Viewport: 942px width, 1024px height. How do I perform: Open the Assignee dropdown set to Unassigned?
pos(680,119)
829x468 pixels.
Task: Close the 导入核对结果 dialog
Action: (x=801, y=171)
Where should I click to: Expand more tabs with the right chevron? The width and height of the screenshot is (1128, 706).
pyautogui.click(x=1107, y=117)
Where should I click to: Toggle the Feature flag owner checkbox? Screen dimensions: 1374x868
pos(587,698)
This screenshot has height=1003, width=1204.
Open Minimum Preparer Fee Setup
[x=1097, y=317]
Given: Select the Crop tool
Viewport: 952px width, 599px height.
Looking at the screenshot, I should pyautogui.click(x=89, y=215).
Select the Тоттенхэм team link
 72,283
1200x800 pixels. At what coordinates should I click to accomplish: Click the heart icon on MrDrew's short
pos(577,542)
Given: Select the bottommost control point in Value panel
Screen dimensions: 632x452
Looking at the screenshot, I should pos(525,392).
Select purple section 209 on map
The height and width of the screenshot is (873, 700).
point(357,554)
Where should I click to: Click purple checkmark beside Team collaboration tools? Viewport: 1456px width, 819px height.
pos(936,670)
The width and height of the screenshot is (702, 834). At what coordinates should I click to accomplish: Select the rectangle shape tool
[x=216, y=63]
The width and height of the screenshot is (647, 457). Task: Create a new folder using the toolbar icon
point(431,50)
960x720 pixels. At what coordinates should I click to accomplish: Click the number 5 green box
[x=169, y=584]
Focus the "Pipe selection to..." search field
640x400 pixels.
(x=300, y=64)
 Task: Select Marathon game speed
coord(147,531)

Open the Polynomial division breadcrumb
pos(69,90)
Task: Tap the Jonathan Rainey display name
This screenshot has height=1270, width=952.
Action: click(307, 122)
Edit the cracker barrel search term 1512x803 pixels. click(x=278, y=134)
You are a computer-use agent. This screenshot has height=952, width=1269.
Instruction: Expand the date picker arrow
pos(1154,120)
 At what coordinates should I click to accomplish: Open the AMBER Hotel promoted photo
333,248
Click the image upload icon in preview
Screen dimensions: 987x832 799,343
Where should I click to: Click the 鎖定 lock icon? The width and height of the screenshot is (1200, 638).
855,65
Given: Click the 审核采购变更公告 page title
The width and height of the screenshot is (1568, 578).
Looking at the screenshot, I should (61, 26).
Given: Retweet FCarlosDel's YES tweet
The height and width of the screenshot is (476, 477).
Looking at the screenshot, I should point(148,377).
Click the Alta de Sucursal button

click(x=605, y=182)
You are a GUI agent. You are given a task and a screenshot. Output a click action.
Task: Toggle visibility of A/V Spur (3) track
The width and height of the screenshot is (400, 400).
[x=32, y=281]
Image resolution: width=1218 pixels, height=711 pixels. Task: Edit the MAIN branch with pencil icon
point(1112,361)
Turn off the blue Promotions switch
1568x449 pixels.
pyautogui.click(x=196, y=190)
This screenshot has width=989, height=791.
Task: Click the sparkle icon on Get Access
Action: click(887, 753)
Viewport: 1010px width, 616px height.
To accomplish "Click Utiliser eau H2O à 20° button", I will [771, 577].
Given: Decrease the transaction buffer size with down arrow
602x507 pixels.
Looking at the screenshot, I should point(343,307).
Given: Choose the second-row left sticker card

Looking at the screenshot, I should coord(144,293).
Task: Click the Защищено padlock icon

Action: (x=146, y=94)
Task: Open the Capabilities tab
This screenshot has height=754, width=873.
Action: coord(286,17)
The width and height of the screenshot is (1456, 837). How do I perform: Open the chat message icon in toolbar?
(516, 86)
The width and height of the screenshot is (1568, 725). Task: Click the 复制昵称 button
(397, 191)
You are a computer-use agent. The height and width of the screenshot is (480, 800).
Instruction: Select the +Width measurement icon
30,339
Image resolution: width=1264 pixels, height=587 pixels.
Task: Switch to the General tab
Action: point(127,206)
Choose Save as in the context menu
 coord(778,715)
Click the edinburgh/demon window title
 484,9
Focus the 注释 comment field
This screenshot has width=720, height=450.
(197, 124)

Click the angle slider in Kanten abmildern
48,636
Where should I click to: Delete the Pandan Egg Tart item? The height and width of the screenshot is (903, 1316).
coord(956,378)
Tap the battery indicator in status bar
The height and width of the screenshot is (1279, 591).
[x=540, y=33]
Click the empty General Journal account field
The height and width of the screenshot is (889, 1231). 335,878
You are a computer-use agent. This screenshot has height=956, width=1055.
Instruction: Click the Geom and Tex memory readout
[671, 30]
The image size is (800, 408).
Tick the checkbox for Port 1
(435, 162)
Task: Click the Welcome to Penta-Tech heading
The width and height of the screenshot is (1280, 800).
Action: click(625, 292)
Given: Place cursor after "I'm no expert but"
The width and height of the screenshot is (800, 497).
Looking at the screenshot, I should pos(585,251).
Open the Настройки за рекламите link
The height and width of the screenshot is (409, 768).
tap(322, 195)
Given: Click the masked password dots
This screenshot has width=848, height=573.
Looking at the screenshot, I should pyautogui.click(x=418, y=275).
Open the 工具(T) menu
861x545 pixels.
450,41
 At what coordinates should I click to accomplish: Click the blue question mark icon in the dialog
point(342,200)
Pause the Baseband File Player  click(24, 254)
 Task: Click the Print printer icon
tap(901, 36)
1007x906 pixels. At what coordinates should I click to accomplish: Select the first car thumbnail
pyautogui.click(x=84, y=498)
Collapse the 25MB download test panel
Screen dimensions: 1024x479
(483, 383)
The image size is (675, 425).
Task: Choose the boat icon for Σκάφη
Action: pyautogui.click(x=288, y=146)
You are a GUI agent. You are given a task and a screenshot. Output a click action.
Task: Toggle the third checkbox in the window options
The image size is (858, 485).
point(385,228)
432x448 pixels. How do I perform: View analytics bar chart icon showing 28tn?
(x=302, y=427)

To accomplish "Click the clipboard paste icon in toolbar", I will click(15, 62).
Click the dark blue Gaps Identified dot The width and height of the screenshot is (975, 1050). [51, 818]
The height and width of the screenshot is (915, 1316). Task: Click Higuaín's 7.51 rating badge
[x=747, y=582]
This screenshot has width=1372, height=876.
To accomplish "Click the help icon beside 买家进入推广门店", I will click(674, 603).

——————————

:: EXERCISE BRIEF ::
Each line from the one that contains "This screenshot has width=1372, height=876." to the end of the data should be set down exactly, both ends included.

:: TASK RESPONSE ::
This screenshot has width=1372, height=876.
To accomplish "Click the help icon beside 买家进入推广门店", I will click(674, 603).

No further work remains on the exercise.